The Community Fund will be managed by LGV Ventures. Support through the Fund may take many forms, including direct grants, loans, joint working, and research and development with other local community groups. In time, LGV will be consulting with Members on the best way of doing this, to ensure the fund does not simply replicate existing sources of funding.
Co-operative societies are democratic structures with the legal ability to raise money directly from members of the public. With a one-member, one-vote system and a board elected from the membership, they offer a fair and transparent way to operate a community-owned renewable energy business. They are registered with the Financial Conduct Authority (FCA).
Co-operative ownership of renewable energy has grown rapidly in the UK and Europe over the past 20 years. The UK’s first renewable energy co-operative was Baywind Energy, established in Cumbria in 1997, its first share offer raised £1.2 million to buy two wind turbines, and the following year it raised another £670,000 for a third turbine.
Ten years later, Torrs Hydro in Derbyshire became the UK’s first hydropower co-operative, and there is now a thriving network of co-operatives across the UK using solar, wind, micro hydro and biomass technologies to generate renewable energy and provide income to fund community projects and pay members a fair return on their investment.
The LGVMH1 Co-operative was incorporated and registered with the FCA as an Industrial and Provident Society (number 32183R) on 23 August 2013.
The LGVMH2 Co-operative was incorporated and registered with the FCA as an Industrial and Provident Society (number 32276R) on 20 December 2013.
Both co-operatives are domiciled in Wales and the registered office is the Crickhowell Resource & Information Centre (CRiC), Beaufort Street, Crickhowell, Powys NP8 1BN.
The LGVMH1 Co-operative currently has six directors, whilst LGVMH2 has five. These Boards are transitional boards for the purposes of setting up the Co-operatives, running the share offers and overseeing the installation of the micro hydro schemes. Board elections are held annually at their AGMs in June of each year.
When the schemes are generating electricity, each Director will be entitled to claim fees and/or expenses not exceeding £50 per annum, in addition to travel expenses. Directors’ Share applications will be met in full, but there are no pension schemes or Share option schemes and, except for the reimbursement of expenses, there are no other benefits for Directors of the Co-operatives.
The Directors subscribed no more than £1,000 each in Shares. This does not reflect lack of confidence in the schemes: rather it was to ensure that as many other people as possible were able to buy Shares and benefit from the projects.
These projects and the Co-operatives are the result of the inspiration and effort of LGV Ventures, which is a trading subsidiary of Llangattock Green Valleys (LGV). Both of these organisations are community interest companies (CICs), dedicated to reducing carbon emissions and building sustainability in Llangattock and the surrounding area.
LGV and LGV Ventures have developed these projects in partnership with three other organisations:
• Sharenergy (sharenergy.coop) – a Shrewsbury-based co-operative that specialises in helping community groups set up renewable energy co-operatives.
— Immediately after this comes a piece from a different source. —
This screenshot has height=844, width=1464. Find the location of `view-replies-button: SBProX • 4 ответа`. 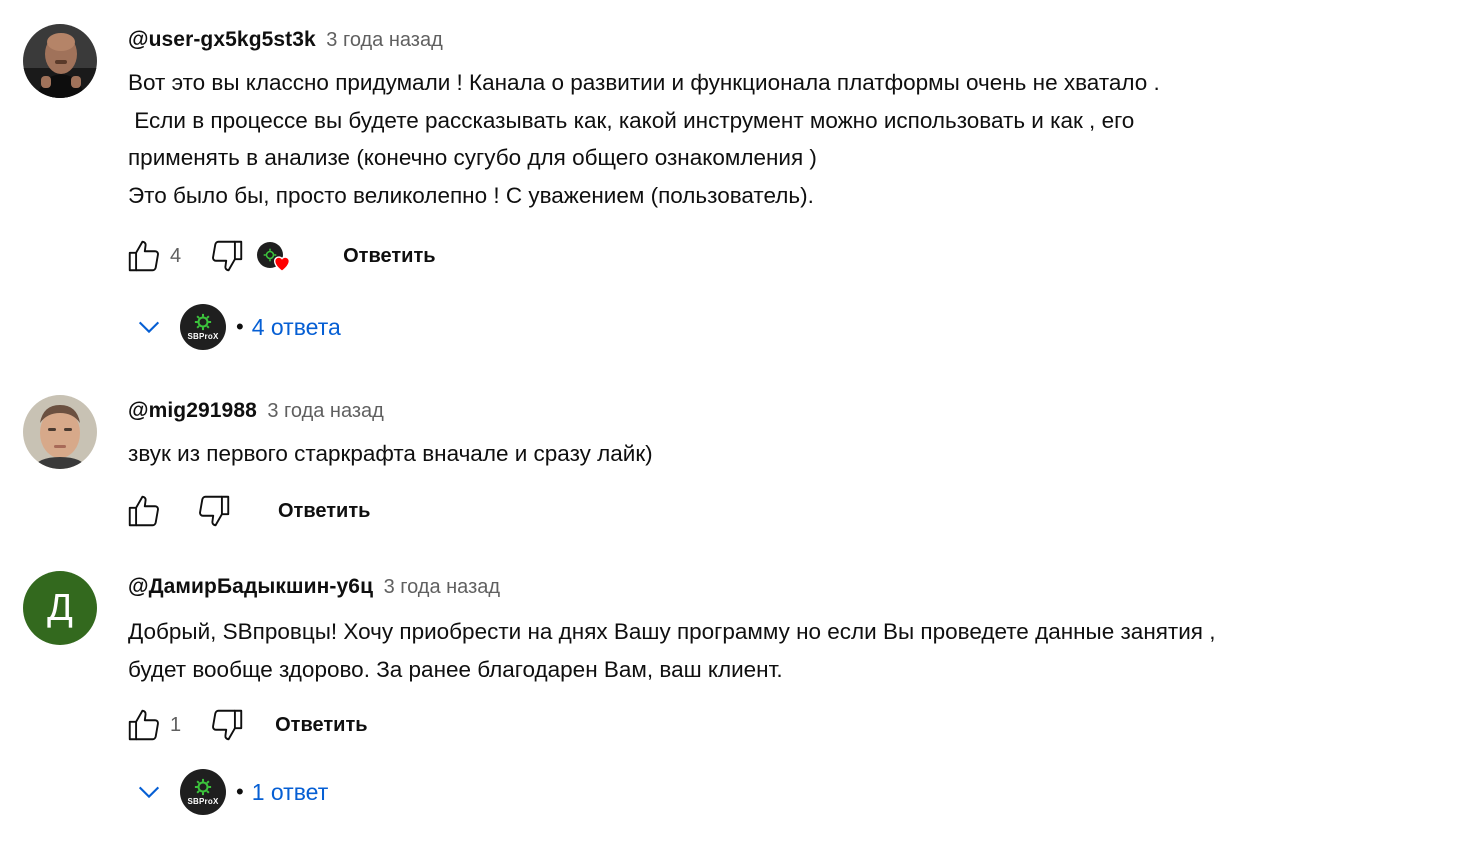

Sharenergy has provided development support for the Co-operative, is managing the administration of the Share Offer and will provide ongoing Member administration once Shares are issued.
• TGV Hydro (tgvhydro.co.uk) – a Brecon-Beacons based micro hydro supplier. The company has pioneered and championed the emerging micro hydro market in Wales and has built and run numerous similar schemes in the Brecon Beacons and other parts of Wales.
• Welcome to Our Woods (Facebook) – a community in the Upper Rhondda Fawr, South Wales Valleys, created to make local woodland more useful & relevant to the community and region. WTOW LTD is a not for profit social venture. The company has been created by the Cwm Saebren steering group to develop microhydro projects.